Les personnalités politiques, syndicales, universitaires ou autres, invitées dans les médias à donner leur avis sur notre crise politique et les moyens pour en sortir, parlent aujourd’hui de plus en plus vite. Ce phénomène nouveau de précipitation dans les prises de parole publiques ne peut pas échapper à celles et ceux qui, comme nous-mêmes, s’intéressent pour l’enseigner à la pratique de l’Art Oratoire.
Prises de paroles trop rapides et sans silences : conséquences
Les enregistrements d’émissions diffusées dans des périodes plus calmes de notre Histoire passée nous feraient certainement entendre des rythmes de paroles plus lents, comportant des silences qui nous feraient du bien. Car l’atmosphère de panique provoquée dans le pays par la crise gagne aussi les auditeurs. La fébrilité des propos tenus par leurs représentants dans les médias les gagne aussi, de sorte que c’est bien la seule chose qu’ils leur transmettent. Il n’est plus question pour les auditeurs de s’intéresser à la pensée de leurs représentants. Ils sont comme le cheval qui tout d’un coup panique parce qu’il sent la peur de son cavalier.

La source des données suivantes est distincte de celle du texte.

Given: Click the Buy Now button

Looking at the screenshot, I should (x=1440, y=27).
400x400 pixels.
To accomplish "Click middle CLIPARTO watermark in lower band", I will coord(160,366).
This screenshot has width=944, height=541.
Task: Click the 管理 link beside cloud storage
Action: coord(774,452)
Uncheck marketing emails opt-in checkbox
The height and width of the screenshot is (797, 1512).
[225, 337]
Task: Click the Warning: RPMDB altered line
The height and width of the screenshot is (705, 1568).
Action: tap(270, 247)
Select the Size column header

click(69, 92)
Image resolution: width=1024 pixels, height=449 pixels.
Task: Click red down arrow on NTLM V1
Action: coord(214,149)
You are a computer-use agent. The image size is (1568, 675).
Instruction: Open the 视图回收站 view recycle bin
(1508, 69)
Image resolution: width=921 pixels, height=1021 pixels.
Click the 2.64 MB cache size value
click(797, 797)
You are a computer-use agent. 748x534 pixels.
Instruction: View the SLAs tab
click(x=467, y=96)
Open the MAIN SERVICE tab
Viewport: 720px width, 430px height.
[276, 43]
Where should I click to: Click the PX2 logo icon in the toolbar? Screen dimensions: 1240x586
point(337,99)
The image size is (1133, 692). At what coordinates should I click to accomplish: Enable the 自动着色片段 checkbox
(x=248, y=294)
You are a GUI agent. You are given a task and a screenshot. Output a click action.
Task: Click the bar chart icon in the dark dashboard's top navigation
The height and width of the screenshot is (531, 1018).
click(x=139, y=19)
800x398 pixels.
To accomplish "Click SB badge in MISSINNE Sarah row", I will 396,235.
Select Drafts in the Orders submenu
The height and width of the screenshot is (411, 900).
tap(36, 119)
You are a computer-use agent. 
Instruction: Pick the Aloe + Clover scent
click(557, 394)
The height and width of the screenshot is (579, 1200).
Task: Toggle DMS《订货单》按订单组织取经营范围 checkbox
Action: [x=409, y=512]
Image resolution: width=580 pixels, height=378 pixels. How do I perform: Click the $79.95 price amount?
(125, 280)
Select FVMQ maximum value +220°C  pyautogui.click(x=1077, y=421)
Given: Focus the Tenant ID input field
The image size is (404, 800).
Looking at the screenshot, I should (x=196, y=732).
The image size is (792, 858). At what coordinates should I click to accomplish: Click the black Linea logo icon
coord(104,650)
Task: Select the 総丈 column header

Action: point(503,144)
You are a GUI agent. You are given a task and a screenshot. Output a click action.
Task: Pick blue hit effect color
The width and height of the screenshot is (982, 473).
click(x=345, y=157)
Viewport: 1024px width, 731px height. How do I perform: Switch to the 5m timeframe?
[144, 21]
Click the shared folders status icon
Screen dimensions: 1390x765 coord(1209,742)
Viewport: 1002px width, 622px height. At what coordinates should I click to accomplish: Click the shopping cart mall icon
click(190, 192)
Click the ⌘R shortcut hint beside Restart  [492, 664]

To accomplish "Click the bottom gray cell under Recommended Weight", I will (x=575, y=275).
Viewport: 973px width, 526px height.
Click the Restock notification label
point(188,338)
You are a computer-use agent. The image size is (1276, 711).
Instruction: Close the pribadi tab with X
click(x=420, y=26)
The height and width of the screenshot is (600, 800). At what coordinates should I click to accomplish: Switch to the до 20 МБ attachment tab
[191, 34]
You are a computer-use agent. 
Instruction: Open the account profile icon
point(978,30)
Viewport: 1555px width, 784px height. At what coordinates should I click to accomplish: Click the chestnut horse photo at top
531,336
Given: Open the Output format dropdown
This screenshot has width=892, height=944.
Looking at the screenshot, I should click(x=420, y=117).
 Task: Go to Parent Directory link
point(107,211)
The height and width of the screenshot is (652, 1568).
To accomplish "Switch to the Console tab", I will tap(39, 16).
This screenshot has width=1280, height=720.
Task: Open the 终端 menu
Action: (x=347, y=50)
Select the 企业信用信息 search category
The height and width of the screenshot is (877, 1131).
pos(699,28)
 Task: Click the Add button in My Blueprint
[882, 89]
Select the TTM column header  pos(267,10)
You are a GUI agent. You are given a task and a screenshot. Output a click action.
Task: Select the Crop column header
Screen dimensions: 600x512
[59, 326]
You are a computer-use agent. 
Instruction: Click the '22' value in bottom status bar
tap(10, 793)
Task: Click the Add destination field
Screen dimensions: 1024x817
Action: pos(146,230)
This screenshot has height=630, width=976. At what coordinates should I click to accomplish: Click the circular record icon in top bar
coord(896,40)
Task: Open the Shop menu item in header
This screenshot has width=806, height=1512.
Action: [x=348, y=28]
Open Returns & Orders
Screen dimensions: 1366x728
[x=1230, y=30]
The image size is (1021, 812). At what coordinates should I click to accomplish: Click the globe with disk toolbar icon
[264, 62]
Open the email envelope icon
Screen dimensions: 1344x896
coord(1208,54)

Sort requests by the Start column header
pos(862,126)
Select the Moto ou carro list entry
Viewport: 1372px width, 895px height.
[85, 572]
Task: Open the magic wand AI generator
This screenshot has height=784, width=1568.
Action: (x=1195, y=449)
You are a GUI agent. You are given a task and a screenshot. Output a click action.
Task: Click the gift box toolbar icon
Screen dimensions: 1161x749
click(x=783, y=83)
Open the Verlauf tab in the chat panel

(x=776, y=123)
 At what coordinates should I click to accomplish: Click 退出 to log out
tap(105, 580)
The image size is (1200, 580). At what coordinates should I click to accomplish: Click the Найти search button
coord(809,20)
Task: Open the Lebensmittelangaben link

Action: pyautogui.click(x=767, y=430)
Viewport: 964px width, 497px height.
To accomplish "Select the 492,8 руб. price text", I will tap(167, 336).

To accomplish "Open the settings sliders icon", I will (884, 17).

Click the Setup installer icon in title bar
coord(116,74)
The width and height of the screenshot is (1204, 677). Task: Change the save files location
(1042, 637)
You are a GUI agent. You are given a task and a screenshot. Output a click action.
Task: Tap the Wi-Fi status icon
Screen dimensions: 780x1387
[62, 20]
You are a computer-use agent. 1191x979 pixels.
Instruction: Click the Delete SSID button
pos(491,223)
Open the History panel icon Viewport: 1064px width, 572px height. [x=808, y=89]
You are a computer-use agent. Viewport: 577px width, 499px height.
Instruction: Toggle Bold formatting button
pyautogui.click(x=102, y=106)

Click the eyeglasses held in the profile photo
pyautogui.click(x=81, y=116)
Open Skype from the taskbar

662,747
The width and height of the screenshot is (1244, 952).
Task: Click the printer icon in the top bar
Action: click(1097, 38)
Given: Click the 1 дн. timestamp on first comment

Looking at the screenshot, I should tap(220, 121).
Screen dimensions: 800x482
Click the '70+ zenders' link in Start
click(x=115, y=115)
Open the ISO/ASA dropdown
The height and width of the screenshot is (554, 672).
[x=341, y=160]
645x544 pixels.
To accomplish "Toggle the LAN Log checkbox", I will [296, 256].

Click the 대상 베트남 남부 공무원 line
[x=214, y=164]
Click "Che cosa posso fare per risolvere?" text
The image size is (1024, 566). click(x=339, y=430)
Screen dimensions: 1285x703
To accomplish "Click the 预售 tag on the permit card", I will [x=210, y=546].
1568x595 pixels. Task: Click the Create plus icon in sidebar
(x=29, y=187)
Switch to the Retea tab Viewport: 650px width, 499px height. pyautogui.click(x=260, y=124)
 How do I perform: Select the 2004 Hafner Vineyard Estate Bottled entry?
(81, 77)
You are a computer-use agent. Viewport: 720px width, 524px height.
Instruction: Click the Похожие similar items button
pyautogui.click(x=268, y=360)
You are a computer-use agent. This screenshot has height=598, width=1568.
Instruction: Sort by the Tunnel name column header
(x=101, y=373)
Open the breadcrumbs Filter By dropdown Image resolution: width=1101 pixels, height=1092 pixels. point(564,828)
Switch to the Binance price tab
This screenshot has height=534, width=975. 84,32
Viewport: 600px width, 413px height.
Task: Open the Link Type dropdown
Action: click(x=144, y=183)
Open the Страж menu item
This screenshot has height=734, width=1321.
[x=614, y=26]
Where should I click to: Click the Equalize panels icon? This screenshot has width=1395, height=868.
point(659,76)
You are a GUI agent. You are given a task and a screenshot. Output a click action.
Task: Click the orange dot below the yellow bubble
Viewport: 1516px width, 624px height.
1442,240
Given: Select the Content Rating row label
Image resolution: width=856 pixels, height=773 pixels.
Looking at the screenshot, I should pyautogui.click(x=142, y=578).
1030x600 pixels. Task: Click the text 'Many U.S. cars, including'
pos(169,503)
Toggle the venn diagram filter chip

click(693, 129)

La responsabilité d’un professeur, d’un député, d’un manager ou d’un chef de parti est de permettre à ceux auxquels il s’adresse de penser. Non pas de penser à leur personne, mais au sujet dont ils sont venus traiter et qui justifie leur rencontre. Encore faut-il que ce sujet soit appelé par leurs auditeurs. Il ne peut l’être que par un vide que l’orateur offre à ses auditeurs, pour qu’ils le remplissent de leur attente. Le sujet enfin attendu, l’orateur peut le leur exposer, ils l’accueilleront avec bonheur. Ce vide, c’est le silence qui précède le discours, puis qui l’interrompt régulièrement au cours de son développement.
L’importance des silences dans un discours : un exemple
L’habitant d’un appartement avait pour habitude de retirer chaque soir ses chaussures en les plaquant vigoureusement l’une après l’autre sur le plancher avant de se coucher. Son voisin du dessous s’en est plaint. Le soir suivant, le fautif oublie sa résolution, retire la première chaussure, la plaque sur le parquet, puis se souvient soudain de sa promesse et pose doucement sa seconde chaussure. Quelques secondes plus tard il entend son voisin lui crier : « Alors, elle vient, cette seconde chaussure ? ». L’habitant du dessus a offert un vide à l’habitant du dessous, qui l’a rempli de son attente.
Le silence en Art Oratoire : une clé pour captiver votre audience
Un discours qui ne propose pas de silence est tenu en pure perte. Ces silences doivent se placer aux bons moments et durer le temps qu’il faut, ni plus ni moins qu’il ne faut. Cela suppose que l’orateur, avant de songer à ce qu’il va dire, songe à ses auditeurs et à leur confort. S’il y est attentif, non seulement il sait toujours quand parler et quand se taire, mais en plus quels mots et quels tons employer pour s’en faire bien entendre.
Aucun orateur ne trouve sa puissance dans son génie personnel. Il ne la trouve que dans la présence de celles et ceux qui l’écoutent. Encore faut-il qu’il leur offre la première place dans ses discours.